▸ **EXERCISE OBJECTIVE**
Copying rule for the data below: take the line containing "Filter by Accessibility - 75 button" and every line after it to the end, exactly, and drop all pictures.

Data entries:
• • •

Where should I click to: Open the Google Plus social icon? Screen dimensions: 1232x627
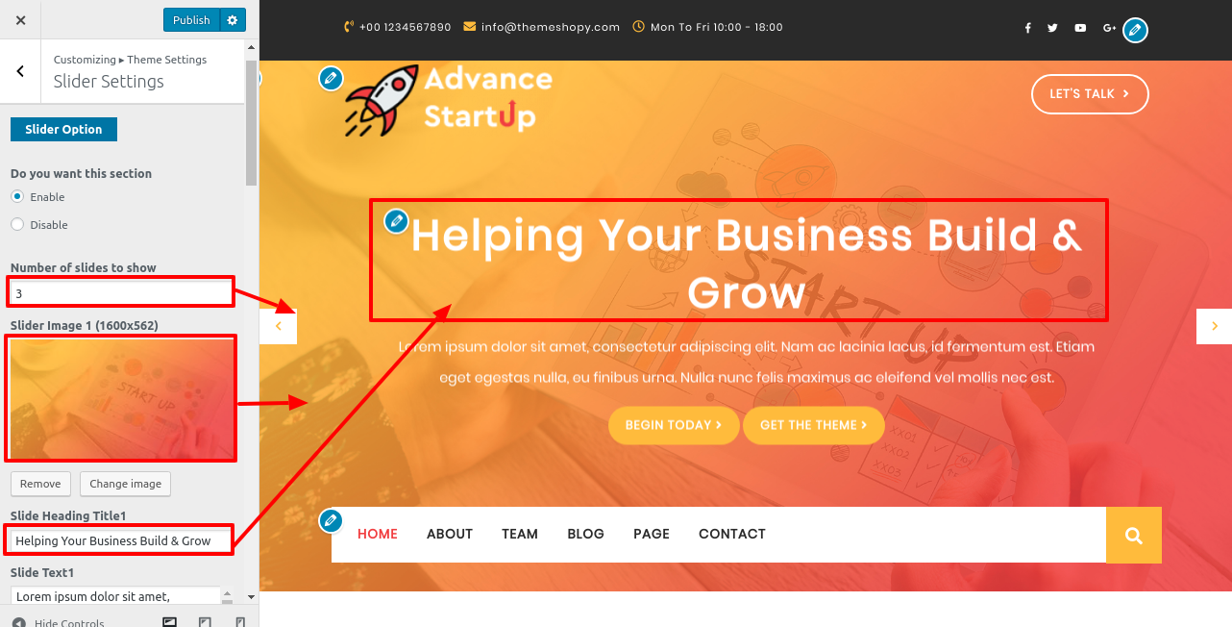pos(1109,28)
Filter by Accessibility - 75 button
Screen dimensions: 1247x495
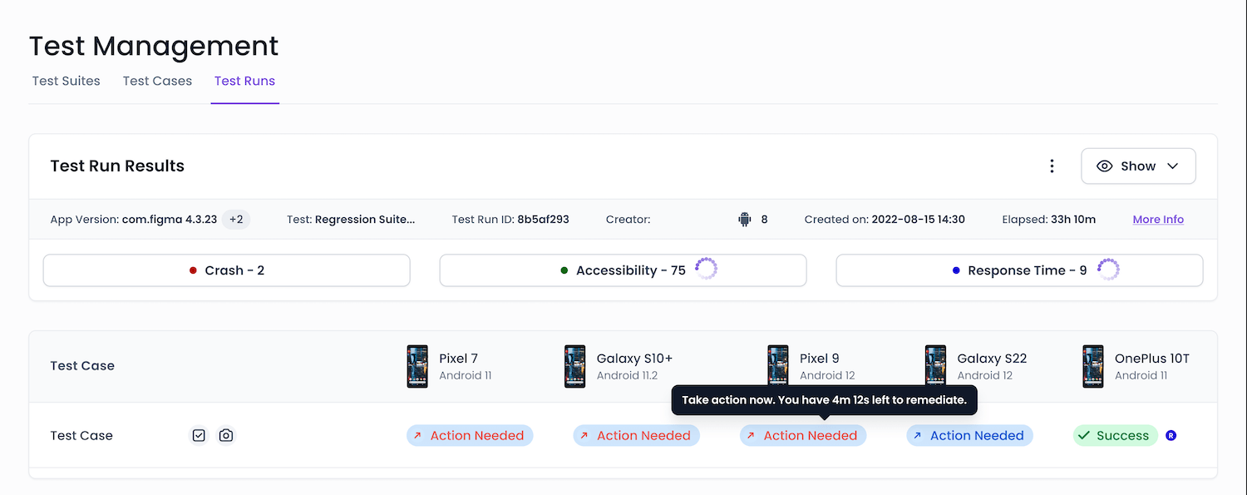(x=623, y=270)
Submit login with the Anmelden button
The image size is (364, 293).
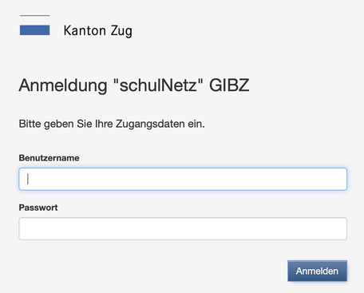(x=317, y=271)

• • •

▸ **RESPONSE TO THE TASK**
Filter by Accessibility - 75 button
Screen dimensions: 1247x495
(x=623, y=270)
Submit login with the Anmelden button
The image size is (364, 293).
(x=317, y=271)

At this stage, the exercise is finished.